Text to read:
------------------------------------------------------------

You are viewing a plain text version of this content. The canonical link for it is here.
Posted to user@cassandra.apache.org by Fred Habash <fm...@gmail.com> on 2019/12/10 14:56:47 UTC

Predicting Read/Write Latency as a Function of Total Requests & Cluster Size

I'm looking for an empirical way to answer these two question:

1. If I increase application work load (read/write requests) by some
percentage, how is it going to affect read/write latency. Of course, all
other factors remaining constant e.g. ec2 instance class, ssd specs, number
of nodes, etc.

2) How many nodes do I have to add to maintain a given read/write latency?

Are there are any methods or instruments out there that can help answer
these que



----------------------------------------
Thank you

Re: Predicting Read/Write Latency as a Function of Total Requests & Cluster Size

Posted by Peter Corless <pe...@scylladb.com>.
The theoretical answer involves Little's Law
<https://en.wikipedia.org/wiki/Little%27s_law> (*L=λW*). But the practical
experience is, as you say, dependent on a fair number of factors. We wrote
a recent blog
<https://www.scylladb.com/2019/11/20/maximizing-performance-via-concurrency-while-minimizing-timeouts-in-distributed-databases/>
that
should be applicable to your thought processes about parallelism,
throughput, latency, and timeouts.

Earlier this year, we also wrote a blog about sizing Scylla clusters
<https://www.scylladb.com/2019/06/20/sizing-up-your-scylla-cluster/> that
touches on latency and throughput. For example a general rule of thumb is
that with the current generation of Intel cores, for payloads of <1kb you
can get ~12.5k ops/core with Scylla. If there are similar blogs about
sizing Cassandra clusters, I'd be interested in reading them as well!

------------------------------------------------------------

Entries shown:

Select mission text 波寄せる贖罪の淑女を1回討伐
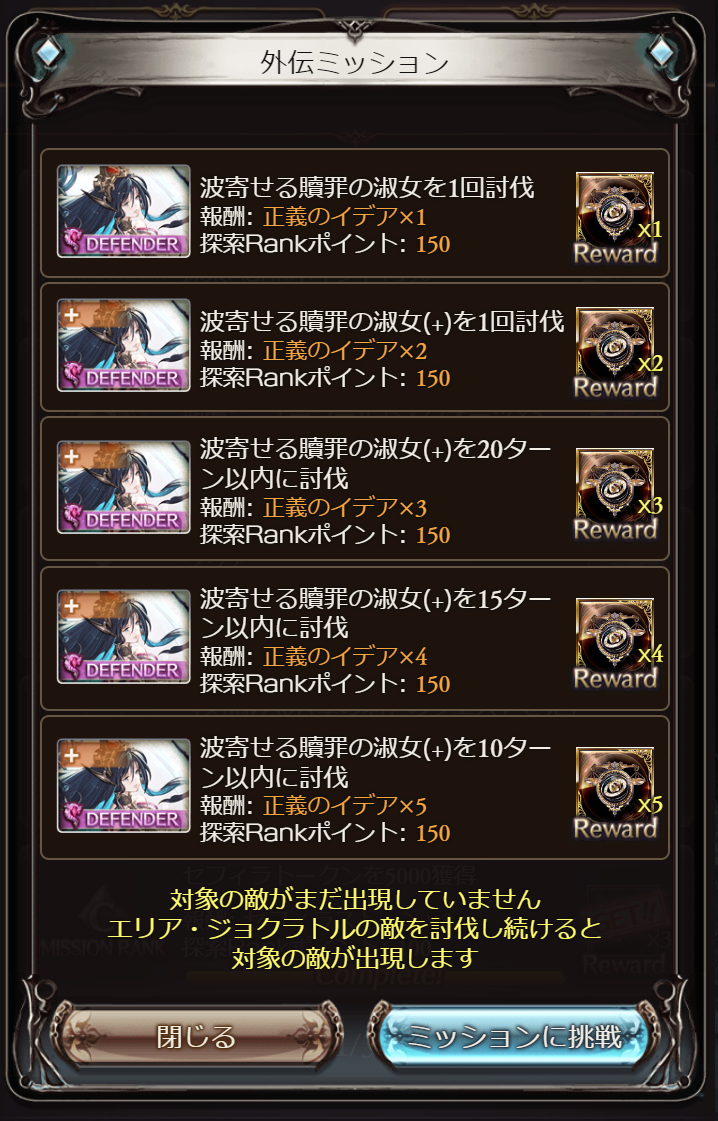Image resolution: width=718 pixels, height=1121 pixels. 367,187
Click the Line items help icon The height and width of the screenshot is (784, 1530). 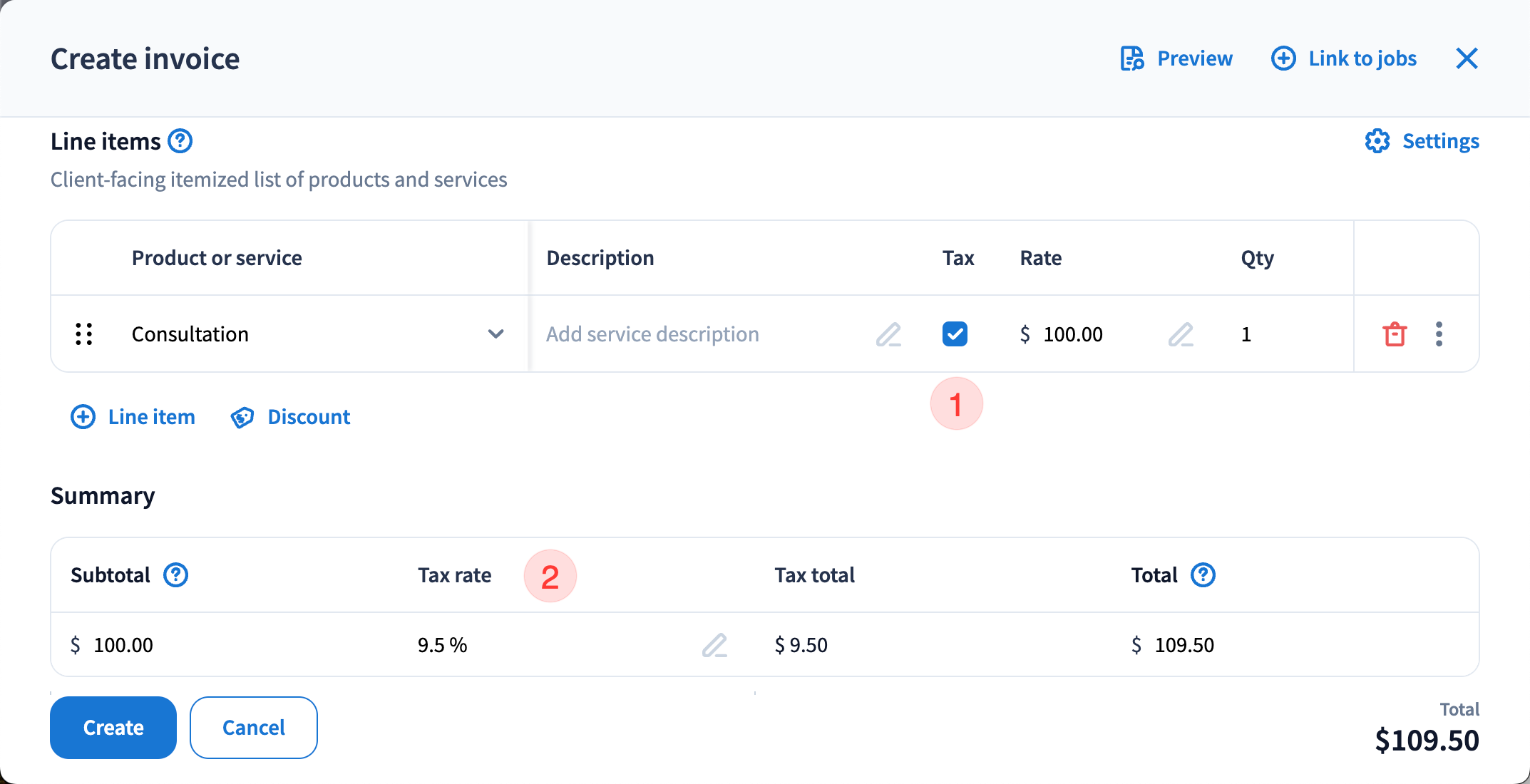coord(180,141)
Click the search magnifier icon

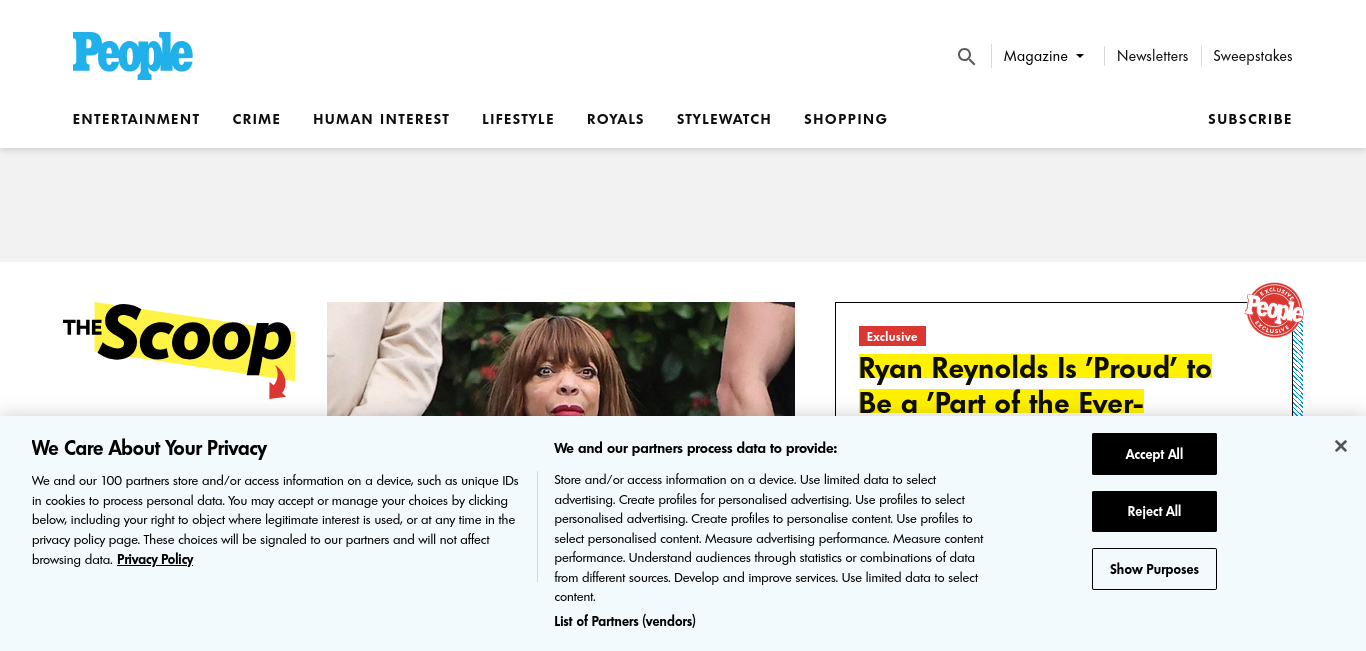pyautogui.click(x=966, y=57)
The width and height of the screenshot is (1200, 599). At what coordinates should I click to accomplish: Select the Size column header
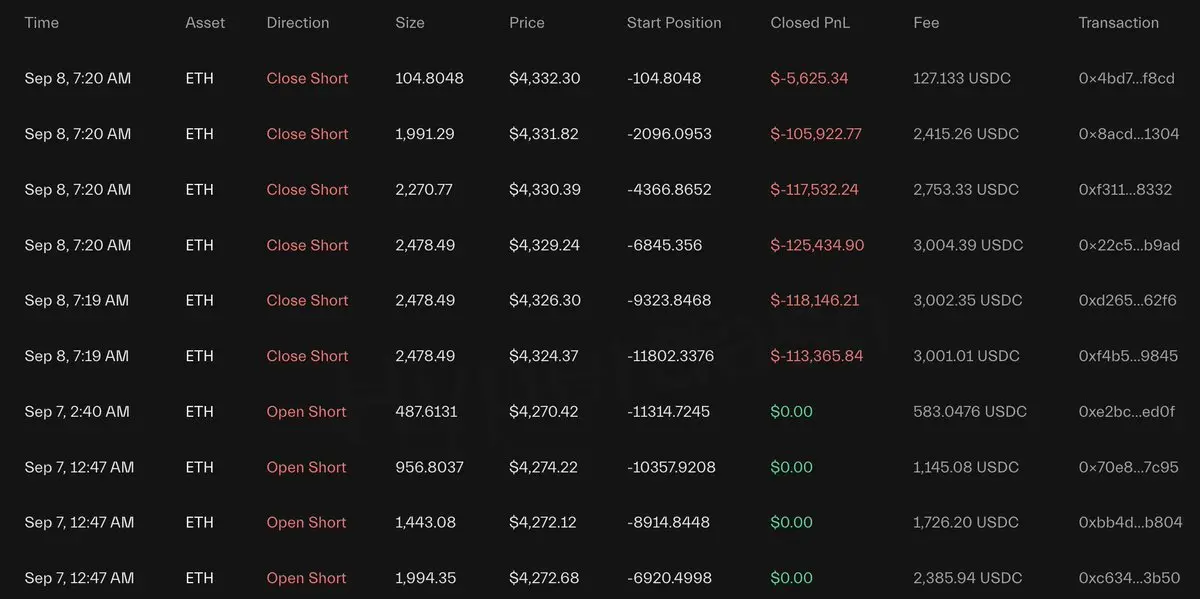point(410,22)
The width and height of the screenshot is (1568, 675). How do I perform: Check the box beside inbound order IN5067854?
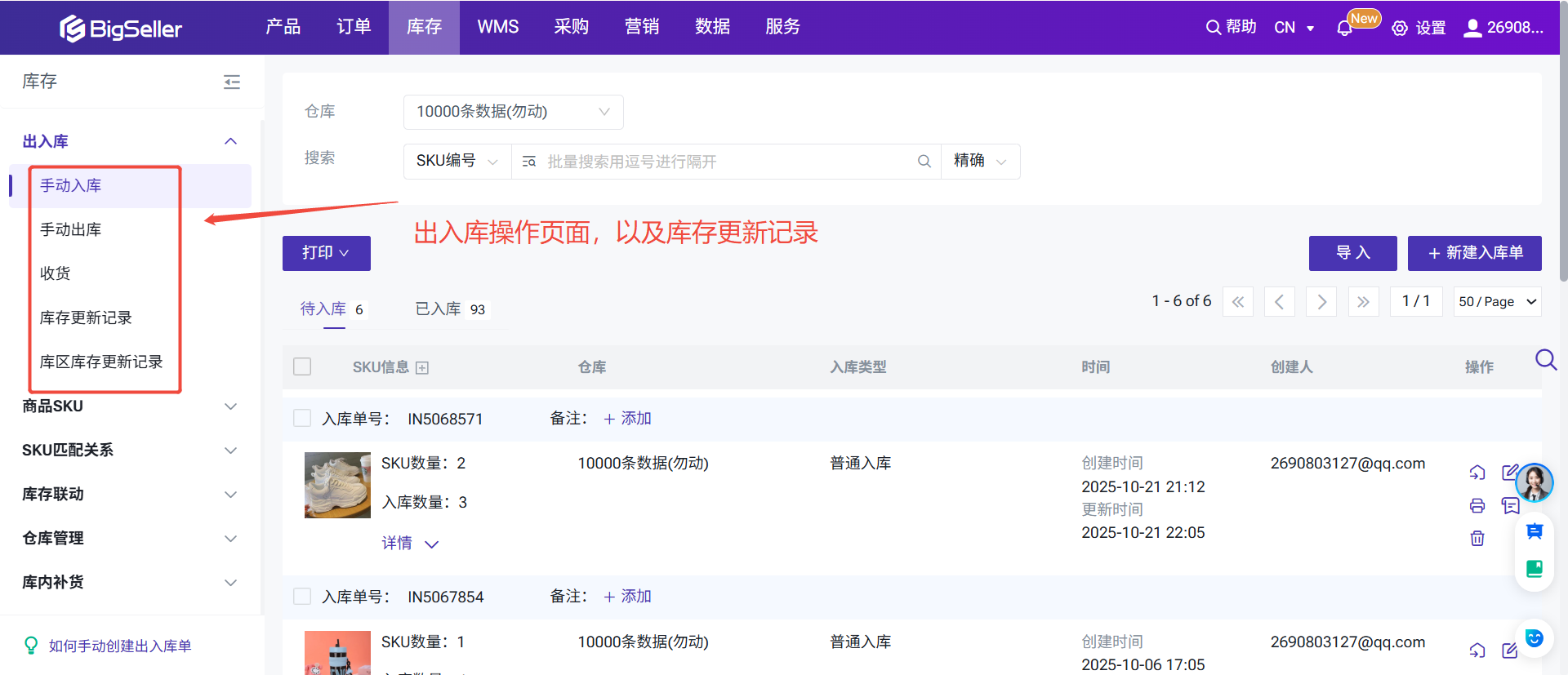pyautogui.click(x=302, y=597)
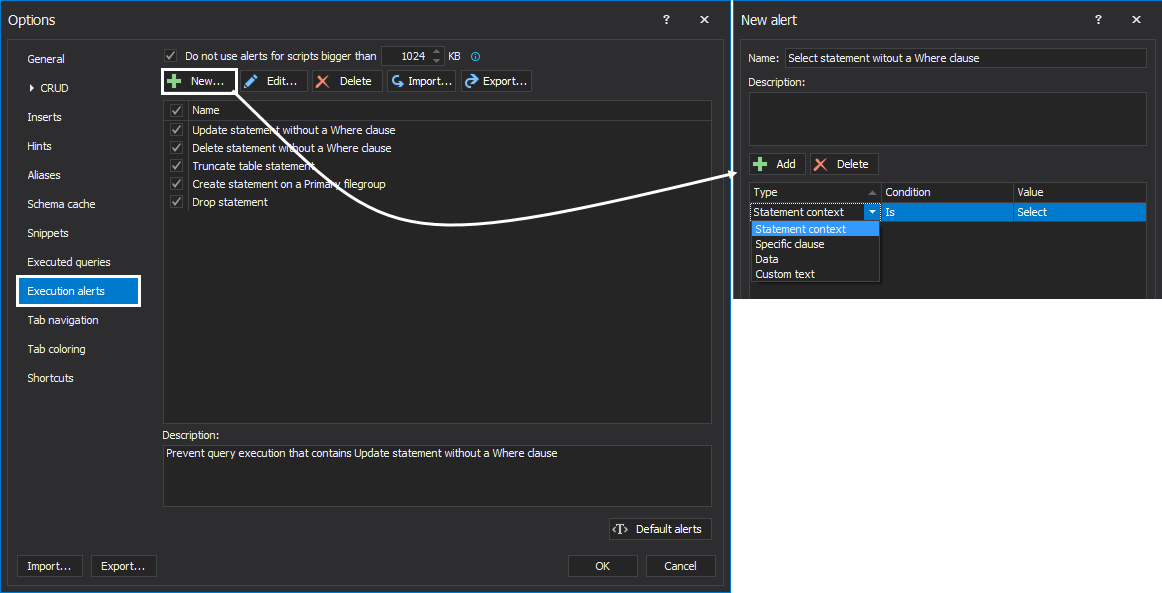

------------------------------------------------------------

Your tasks:
A - List every web address that appears in the Cassandra latency thread.
B - Write the next part of the Cassandra latency thread, picking up right after its last sentence.
The material placed after the thread comes from a separate source.

Answers for this exercise:
A -
https://en.wikipedia.org/wiki/Little%27s_law
https://www.scylladb.com/2019/11/20/maximizing-performance-via-concurrency-while-minimizing-timeouts-in-distributed-databases/
https://www.scylladb.com/2019/06/20/sizing-up-your-scylla-cluster/

B -
Also, in terms of latency, I want to point out that there is a great deal
dependent on the nature of your data, queries and caching. For example, if
you have a very low cache hit rate, expect greater latencies — data will
still need to be read from storage even if you add more nodes.

On Tue, Dec 10, 2019 at 6:57 AM Fred Habash <fm...@gmail.com> wrote:

> I'm looking for an empirical way to answer these two question:
>
> 1. If I increase application work load (read/write requests) by some
> percentage, how is it going to affect read/write latency. Of course, all
> other factors remaining constant e.g. ec2 instance class, ssd specs, number
> of nodes, etc.
>
> 2) How many nodes do I have to add to maintain a given read/write latency?
>
> Are there are any methods or instruments out there that can help answer
> these que
>
>
>
> ----------------------------------------
> Thank you
>
>
>

-- 
Peter Corless
Technical Marketing Manager
ScyllaDB
e: peter@scylladb.com
t: @petercorless <https://twitter.com/PeterCorless>
v: 650-906-3134

Re: Predicting Read/Write Latency as a Function of Total Requests & Cluster Size

Posted by Reid Pinchback <rp...@tripadvisor.com>.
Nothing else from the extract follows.